* [Text]
Out of all this reading including several signs of power, it is this that draws my attention because I’m an introvert.
In case you can’t tell I like to spend hours sitting at my computer writing. I retreat to the corner of a room in a large social gathering. Recently, at a party in Toronto, I used smoking a cigarette as an excuse to go sit on the balcony for a while. Some of the best pics of that party (that I took) are taken by a camera held inside the room through a small vent from the balcony. From outside the room I was reaching through a wall of house plants, like Arte Johnson on Laugh In. “Very innnnnteresting.”
I love parades, I love leading liturgy: deaconing at St Gregory’s Church, or singing in the choir in the Orthodox Cathedral or, God save me, directing the Choir at the Monastery, on Sunday when the regular director is on vacation. I can perform before a a huge group of people. I can entertain a business meeting with a presentation like no body’s business. I look forward to facilitating a discussion group at church this fall.
Certain, I love Deaconing. I love singing. I love making people laugh at a staff meeting. But then, suddenly, I end up on the end of the dock with my back turned: driving my scooter through a long, wooded and twisty roadway just to be quiet and take some down time. My boyfriend lives 770 miles away. It’s a 12 hour drive which in real time takes 18 hours. During which time of long silence I think nothing describes me so much as Mike Peter’s song, Breathe:
Silver rivers reflect the sun
On black highways I will be done
Mile on mile…of empty heat
I will wait for you…
I will not look back
Chasing shadows all night long
Indian nation… a tattooed arm
Manifest destiny drives my car
I will follow you….

* [Instructions]
[a] Summarize the introvert post in two sentences.
[b] Does the introvert post support each of these statements? (i) The party where the writer sat on the balcony was in Toronto. (ii) The writer's boyfriend lives close by. (iii) The writer looks forward to facilitating a church discussion group this fall. For each one, answer yes or no and quote the deciding words.
[c] Extend the introvert post by writing what comes next after its final line.
The data below is from a separate source and is unrelated to the introvert post.

* [Dataset extract]

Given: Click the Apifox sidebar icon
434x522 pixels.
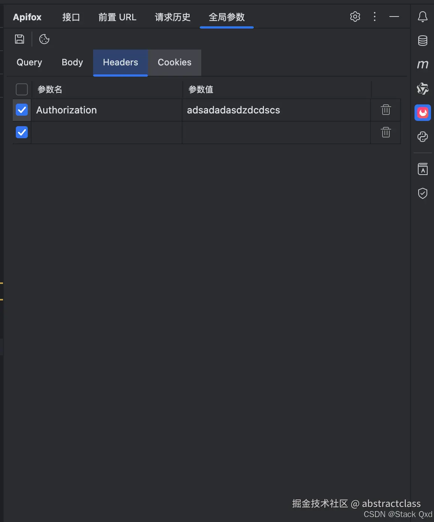Looking at the screenshot, I should pos(423,113).
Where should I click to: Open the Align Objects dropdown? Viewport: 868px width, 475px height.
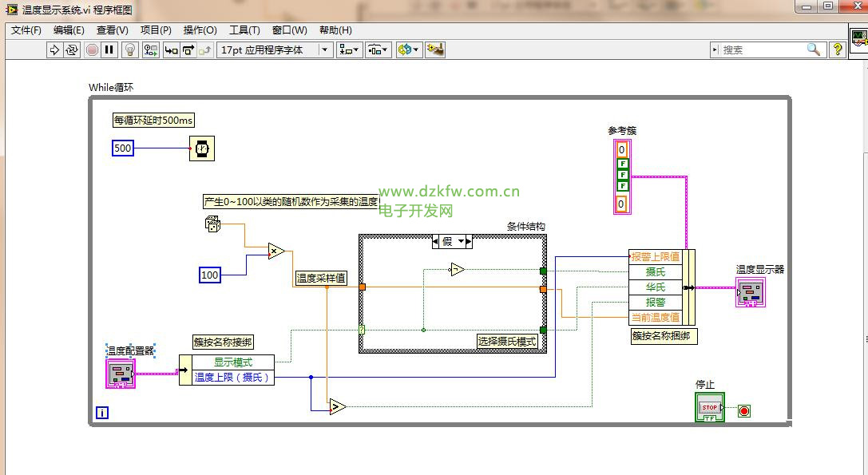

* [Exercise answers]
[a] The writer, an introvert, likes spending hours writing at a computer and retreats to the corner at large gatherings, and once used a cigarette as an excuse to sit on a balcony during a party in Toronto. Although the writer loves leading liturgy, singing and making people laugh, the writer also seeks quiet, such as on the long drive to a boyfriend who lives 770 miles away.

[b]
(i) Yes: "Recently, at a party in Toronto, I used smoking a cigarette as an excuse to go sit on the balcony for a while."
(ii) No: "My boyfriend lives 770 miles away."
(iii) Yes: "I look forward to facilitating a discussion group at church this fall."

[c]
I will not look back
I breathe the air
I watch the sun
Rise and fall
In twenty four hours
I breathe the air
I watch the sun
Rise and fall
In twenty-four hours
I breathe
After deaconing, or after choir directing and after the coffee hour or the pot luck I run home. When the liturgy is over, I need a nap. Last night I visited a very cool church, here in Asheville: The Circle of Mercy. After all the hugging of strangers during the passing of the peace and all the singing with out sheet music, there was an invitation to a pot luck… with strangers!!! Argh. I made my excuses and dashed. Maybe next time.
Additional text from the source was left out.